Extended Data Fig. 2 Engineered bGSDMs form pores in liposomes with simple and complex lipid compositions.
a, Liposome leakage assay of engineered mammalian GSDMs and bacterial GSDMs with matched site-specific proteases. The left plot shows the results from an experiment performed with liposomes prepared from DOPC lipids (DOPC liposomes), while the right plot shows the result from an experiment using liposomes prepared from E. coli polar lipid extract (E. coli liposomes). The species and/or paralog of mammalian GSDMs or bGSDMs or mammalian GSDMs (and protease sites) are as follows: mGSDMA3 (HRV 3 C site), hGSDMD (HRV 3 C site), Unclassified Bacteroidetes (TEV site), Nostoc sp. Moss4 (WELQ site), Vitiosangium sp. GDMCC 1.1324 (thrombin), and Ideonella sp. 201-F6 (WELQ). In most cases, engineered bGSDMs exhibited robust pore formation in the presence of E. coli liposomes. The Nostoc bGSDM exhibited comparatively weak pore formation activity, possibly due to inefficient cleavage or exogenous amino acids remaining following WELQ protease cleavage compared to the ΔCTD variant tested in in vivo growth assays. The data are representative of three independent experiments each with two technical replicates. b, Full time-course of liposome leakage assays related to panel (a). c, Negative-stain EM micrographs of Bacteroidetes bGSDM and Vitiosangium bGSDM pores in E. coli liposomes (left) and plot comparing pore inner diameters of these bGSDMs in DOPC liposomes versus the same bGSDMs in E. coli liposomes (right). The number of pores measured (n) for each species in E. coli liposomes is Bacteroidetes (n = 171) and Vitiosangium (n = 100). The inner diameters values for pores in DOPC liposomes are the same as in Fig. 1c.

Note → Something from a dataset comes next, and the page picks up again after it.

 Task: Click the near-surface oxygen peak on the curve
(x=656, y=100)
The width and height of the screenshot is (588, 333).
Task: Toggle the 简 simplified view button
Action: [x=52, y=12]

The black bar represents the average inner diameter of measured pores. Scale bar = 50 nm. Micrographs are representative of >10 replicates with similar results.
Extended Data Fig. 3 Electron microscopy of Bacteroidetes bGSDM pores and Vitiosangium bGSDM pores and slinkies.
a, Representative cryo-EM micrograph and select 2D class averages of Bacteroidetes bGSDM pores from pore-liposome samples. Scale bars = 20 nm. Micrographs are representative of >4,000 replicates with similar results. b, Representative cryo-EM micrograph and select 2D class averages of DDM-extracted Bacteroidetes bGSDM pores. Numbers in the upper left-hand corner of 2D classes represent the number of bGSDM protomers observed in that class. Scale bars = 20 nm. Micrographs are representative of >2,500 replicates with similar results. c, HECAMEG detergent-extracted Vitiosangium bGSDM pores. Scale bar = 50 nm. Micrographs are representative of >10 replicates with similar results. d, Comparison of inner diameters measured from pore-liposome samples (Fig. 1 and Extended Data Fig. 2) and HECAMEG detergent-extracted Vitiosangium bGSDM pores. The number of pores measured (n) from each sample is as follows: pore-liposome (n = 56), extracted pore (n = 189). The black bar represents the average inner diameter of measured pores. e, DDMAB detergent-extracted Vitiosangium bGSDM slinkies. Scale bars = 50 nm. Micrographs are representative of >10 replicates with similar results.
Extended Data Fig. 4 Cryo-EM data processing of Vitiosangium bGSDM pores and slinkies.
a, Representative cryo-EM micrograph and 2D class averages of HECAMEG detergent-extracted bGSDM pores. Scale bars = 50 nm. Micrographs are representative of >8,000 replicates with similar results. b, Single-particle processing schematic of DDMAB detergent-extracted bGSDM slinkies. From top to bottom: representative cryo-EM micrograph and 2D class averages (as in Fig. 2b), particle classification and map refinement, and local resolution estimate of final map. c, Fourier shell correlation (FSC) curves versus resolution of bGSDM slinky map. Resolution was estimated at an FSC of 0.143. Scale bars = 50 nm. Micrographs are representative of >8,000 replicates with similar results. d, Representative cryo-EM micrograph and 2D class averages of HECAMEG detergent-extracted bGSDM pore-slinky mixture (as in Fig. 2a). Micrographs are representative of >4,000 replicates with similar results.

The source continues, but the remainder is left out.